◆ **Aim**
Rename "thumbnail" to "tile" in the rows starting at the line containing "This screenshot has width=600, height=365." and ending at the line containing "will click(49, 400).". Give back only those rows, with everything else unchanged.

◆ **Data to use**
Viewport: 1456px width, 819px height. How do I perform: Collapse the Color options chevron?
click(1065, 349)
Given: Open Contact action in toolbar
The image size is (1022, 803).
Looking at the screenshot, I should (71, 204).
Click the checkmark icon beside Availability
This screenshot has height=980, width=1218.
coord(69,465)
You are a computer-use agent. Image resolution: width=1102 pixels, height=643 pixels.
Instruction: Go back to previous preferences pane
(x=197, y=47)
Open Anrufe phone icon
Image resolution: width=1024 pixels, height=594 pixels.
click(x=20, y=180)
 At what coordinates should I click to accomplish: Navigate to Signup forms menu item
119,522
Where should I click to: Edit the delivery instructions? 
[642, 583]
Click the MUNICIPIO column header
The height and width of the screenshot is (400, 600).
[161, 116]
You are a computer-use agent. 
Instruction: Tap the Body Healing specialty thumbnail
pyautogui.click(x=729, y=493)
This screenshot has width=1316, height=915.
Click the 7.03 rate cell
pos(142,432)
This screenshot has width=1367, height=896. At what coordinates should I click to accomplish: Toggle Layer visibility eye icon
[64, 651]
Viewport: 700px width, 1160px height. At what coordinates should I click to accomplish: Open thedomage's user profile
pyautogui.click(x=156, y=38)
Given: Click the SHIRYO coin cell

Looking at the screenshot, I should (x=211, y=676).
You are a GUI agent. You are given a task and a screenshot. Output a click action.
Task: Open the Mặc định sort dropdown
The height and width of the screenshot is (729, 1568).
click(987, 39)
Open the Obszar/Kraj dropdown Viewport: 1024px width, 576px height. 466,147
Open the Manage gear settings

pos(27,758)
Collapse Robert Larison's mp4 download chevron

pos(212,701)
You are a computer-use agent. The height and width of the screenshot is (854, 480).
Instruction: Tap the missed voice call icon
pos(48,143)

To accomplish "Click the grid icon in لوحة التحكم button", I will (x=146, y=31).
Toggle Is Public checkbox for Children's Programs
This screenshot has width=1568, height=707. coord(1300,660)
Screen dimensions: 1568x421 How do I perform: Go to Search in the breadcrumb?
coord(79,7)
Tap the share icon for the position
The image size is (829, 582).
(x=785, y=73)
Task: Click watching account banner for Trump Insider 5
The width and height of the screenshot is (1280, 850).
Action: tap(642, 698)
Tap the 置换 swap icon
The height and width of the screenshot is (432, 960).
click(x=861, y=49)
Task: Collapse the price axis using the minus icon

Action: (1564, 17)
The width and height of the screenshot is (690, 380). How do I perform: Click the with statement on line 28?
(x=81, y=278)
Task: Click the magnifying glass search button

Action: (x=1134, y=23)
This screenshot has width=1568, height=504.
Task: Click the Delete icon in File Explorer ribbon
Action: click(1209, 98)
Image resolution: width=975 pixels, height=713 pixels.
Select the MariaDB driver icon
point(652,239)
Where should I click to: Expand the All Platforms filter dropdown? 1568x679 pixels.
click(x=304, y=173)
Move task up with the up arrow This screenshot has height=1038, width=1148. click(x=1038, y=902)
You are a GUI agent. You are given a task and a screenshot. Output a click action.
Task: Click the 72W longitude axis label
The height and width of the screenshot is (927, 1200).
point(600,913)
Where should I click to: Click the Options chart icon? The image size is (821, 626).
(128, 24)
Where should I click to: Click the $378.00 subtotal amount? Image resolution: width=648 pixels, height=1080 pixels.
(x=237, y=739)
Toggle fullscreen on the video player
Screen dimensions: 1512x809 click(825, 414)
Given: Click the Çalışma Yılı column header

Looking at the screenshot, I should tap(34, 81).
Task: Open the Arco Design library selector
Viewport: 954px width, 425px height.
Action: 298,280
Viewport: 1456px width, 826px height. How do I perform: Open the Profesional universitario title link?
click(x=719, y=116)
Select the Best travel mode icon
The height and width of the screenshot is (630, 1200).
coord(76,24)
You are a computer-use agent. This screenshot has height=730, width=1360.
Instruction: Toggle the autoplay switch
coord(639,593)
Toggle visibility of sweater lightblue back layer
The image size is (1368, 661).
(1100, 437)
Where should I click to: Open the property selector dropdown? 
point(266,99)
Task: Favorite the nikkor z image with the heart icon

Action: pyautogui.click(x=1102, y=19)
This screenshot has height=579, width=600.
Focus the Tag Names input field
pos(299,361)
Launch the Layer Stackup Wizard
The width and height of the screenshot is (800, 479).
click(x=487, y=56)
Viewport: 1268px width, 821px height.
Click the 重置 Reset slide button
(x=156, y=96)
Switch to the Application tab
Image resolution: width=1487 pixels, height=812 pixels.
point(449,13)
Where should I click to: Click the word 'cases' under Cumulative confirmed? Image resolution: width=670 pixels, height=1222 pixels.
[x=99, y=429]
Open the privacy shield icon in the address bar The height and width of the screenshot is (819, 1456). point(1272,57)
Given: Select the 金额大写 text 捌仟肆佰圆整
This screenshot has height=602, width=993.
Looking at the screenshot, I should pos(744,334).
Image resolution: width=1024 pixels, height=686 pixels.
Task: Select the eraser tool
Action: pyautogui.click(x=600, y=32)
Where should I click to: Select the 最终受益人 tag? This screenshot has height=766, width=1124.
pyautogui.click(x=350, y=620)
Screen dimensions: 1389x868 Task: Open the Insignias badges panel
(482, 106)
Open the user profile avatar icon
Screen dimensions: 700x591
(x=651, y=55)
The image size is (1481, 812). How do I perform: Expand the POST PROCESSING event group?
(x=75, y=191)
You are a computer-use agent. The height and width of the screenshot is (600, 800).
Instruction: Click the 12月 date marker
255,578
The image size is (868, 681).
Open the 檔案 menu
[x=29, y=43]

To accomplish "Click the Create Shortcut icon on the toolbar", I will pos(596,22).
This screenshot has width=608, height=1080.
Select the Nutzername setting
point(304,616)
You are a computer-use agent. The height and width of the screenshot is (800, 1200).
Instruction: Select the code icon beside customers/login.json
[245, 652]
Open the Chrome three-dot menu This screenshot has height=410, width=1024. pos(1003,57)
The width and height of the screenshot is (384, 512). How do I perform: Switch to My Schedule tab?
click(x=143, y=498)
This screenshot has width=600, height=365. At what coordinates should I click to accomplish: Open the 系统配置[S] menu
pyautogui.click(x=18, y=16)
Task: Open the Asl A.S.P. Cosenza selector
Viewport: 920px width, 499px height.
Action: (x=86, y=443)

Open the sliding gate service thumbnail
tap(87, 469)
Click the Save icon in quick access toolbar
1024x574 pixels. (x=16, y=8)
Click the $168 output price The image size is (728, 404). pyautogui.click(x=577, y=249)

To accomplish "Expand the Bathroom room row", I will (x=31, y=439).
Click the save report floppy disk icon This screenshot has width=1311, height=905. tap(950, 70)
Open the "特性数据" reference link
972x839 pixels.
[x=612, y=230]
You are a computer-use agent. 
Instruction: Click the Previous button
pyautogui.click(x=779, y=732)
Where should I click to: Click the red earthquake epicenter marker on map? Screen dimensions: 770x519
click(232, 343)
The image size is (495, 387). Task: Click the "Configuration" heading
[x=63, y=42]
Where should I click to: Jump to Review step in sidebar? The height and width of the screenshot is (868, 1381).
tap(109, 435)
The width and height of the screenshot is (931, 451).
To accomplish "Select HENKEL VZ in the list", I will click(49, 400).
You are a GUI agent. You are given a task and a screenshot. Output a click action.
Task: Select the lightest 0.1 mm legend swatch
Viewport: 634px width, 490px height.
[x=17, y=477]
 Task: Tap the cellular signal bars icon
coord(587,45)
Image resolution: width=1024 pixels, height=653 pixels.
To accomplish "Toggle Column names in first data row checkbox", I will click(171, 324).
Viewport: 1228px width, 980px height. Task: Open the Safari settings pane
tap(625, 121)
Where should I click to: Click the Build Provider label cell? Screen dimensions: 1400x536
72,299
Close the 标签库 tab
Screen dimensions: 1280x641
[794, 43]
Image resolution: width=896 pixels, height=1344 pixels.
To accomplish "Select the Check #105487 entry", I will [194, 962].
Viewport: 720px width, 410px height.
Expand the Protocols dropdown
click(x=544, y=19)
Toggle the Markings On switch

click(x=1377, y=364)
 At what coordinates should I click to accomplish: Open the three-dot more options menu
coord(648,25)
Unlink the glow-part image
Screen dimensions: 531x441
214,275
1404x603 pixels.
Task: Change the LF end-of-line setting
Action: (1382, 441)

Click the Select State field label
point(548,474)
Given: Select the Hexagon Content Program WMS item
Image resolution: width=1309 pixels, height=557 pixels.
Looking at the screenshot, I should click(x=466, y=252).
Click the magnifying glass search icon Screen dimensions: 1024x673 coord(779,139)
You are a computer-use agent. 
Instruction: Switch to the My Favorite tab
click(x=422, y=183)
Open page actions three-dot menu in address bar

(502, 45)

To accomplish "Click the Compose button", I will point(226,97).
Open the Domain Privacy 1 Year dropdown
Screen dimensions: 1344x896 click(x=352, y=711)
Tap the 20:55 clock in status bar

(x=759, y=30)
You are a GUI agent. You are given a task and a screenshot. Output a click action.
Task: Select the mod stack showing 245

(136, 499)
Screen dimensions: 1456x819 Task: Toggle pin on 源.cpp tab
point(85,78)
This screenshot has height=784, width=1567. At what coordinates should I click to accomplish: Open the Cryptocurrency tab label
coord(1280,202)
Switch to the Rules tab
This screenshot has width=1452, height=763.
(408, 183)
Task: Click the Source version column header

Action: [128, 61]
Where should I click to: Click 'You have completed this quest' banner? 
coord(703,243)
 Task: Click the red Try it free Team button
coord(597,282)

◆ **Finished task**
This screenshot has width=600, height=365. At what coordinates should I click to accomplish: Open the 系统配置[S] menu
pyautogui.click(x=18, y=16)
Task: Open the Asl A.S.P. Cosenza selector
Viewport: 920px width, 499px height.
Action: (x=86, y=443)

Open the sliding gate service tile
tap(87, 469)
Click the Save icon in quick access toolbar
1024x574 pixels. (x=16, y=8)
Click the $168 output price The image size is (728, 404). pyautogui.click(x=577, y=249)

To accomplish "Expand the Bathroom room row", I will (x=31, y=439).
Click the save report floppy disk icon This screenshot has width=1311, height=905. tap(950, 70)
Open the "特性数据" reference link
972x839 pixels.
[x=612, y=230]
You are a computer-use agent. 
Instruction: Click the Previous button
pyautogui.click(x=779, y=732)
Where should I click to: Click the red earthquake epicenter marker on map? Screen dimensions: 770x519
click(232, 343)
The image size is (495, 387). Task: Click the "Configuration" heading
[x=63, y=42]
Where should I click to: Jump to Review step in sidebar? The height and width of the screenshot is (868, 1381).
tap(109, 435)
The width and height of the screenshot is (931, 451).
To accomplish "Select HENKEL VZ in the list", I will click(49, 400).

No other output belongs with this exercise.